_Problem description_
Images are to be left out when the records below are printed word for word.

Information section start

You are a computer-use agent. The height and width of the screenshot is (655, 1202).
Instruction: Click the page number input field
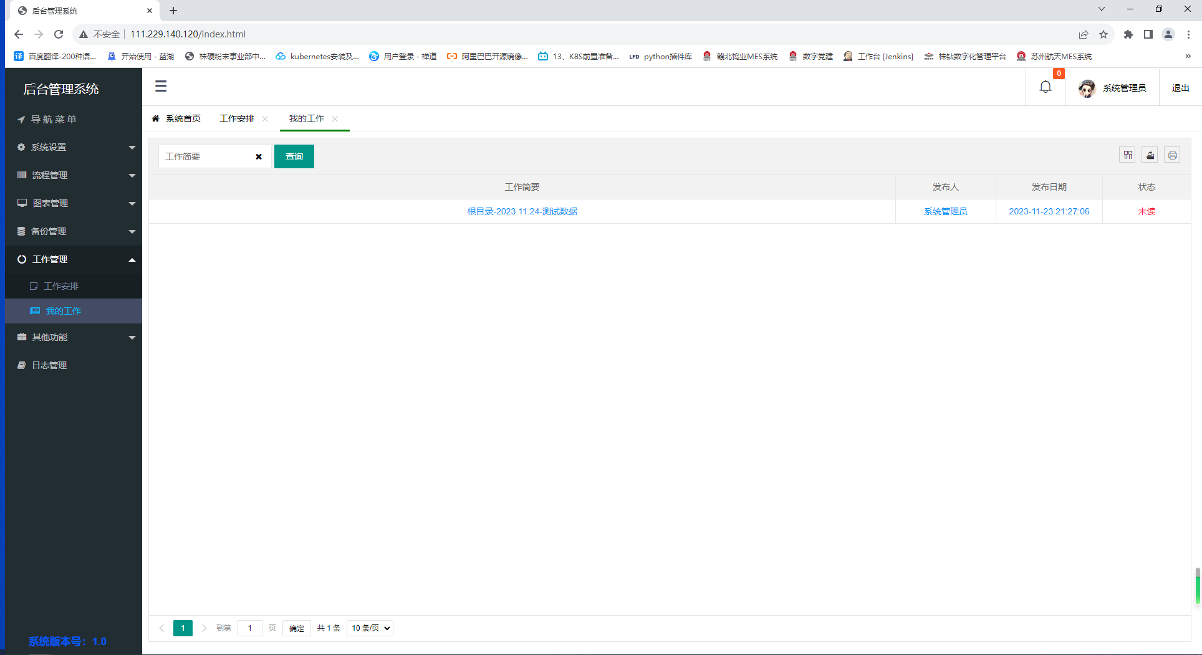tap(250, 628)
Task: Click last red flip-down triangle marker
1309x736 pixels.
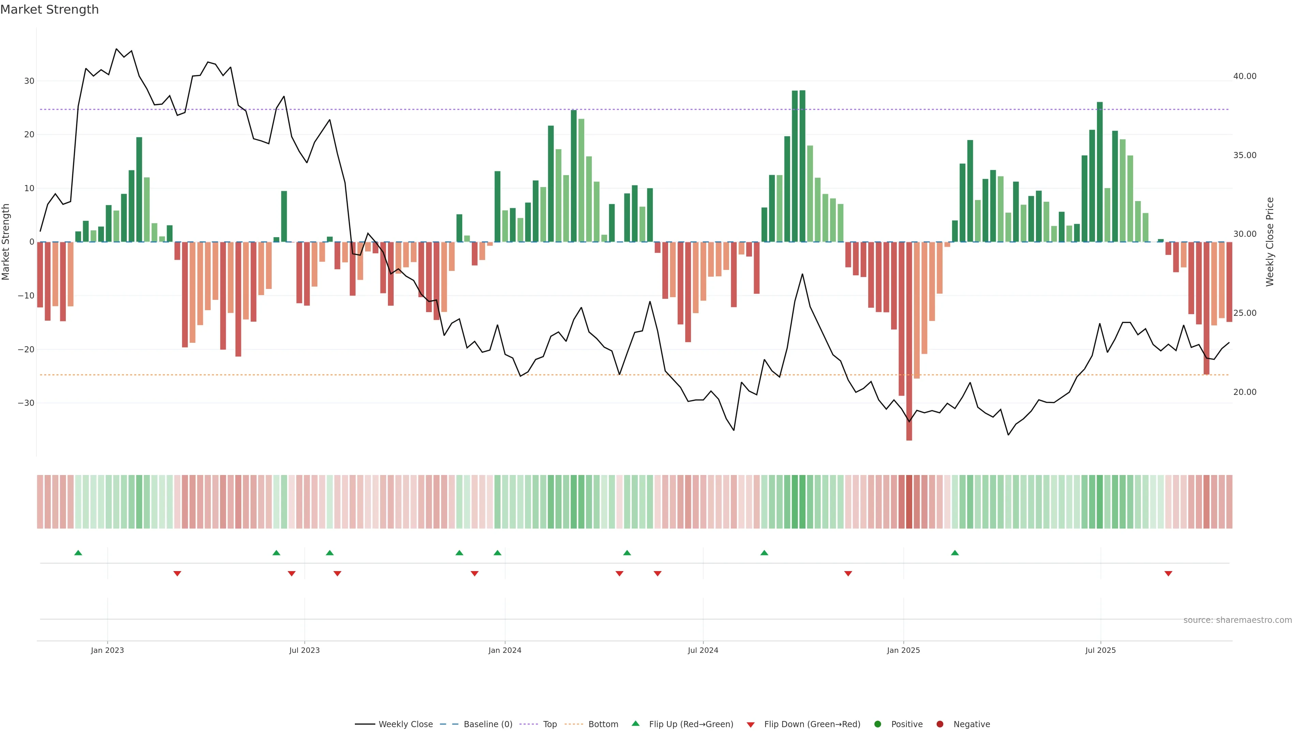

Information section end

_Answer for the task_
You are a computer-use agent. The height and width of the screenshot is (655, 1202).
Instruction: Click the page number input field
tap(250, 628)
Task: Click last red flip-down triangle marker
1309x736 pixels.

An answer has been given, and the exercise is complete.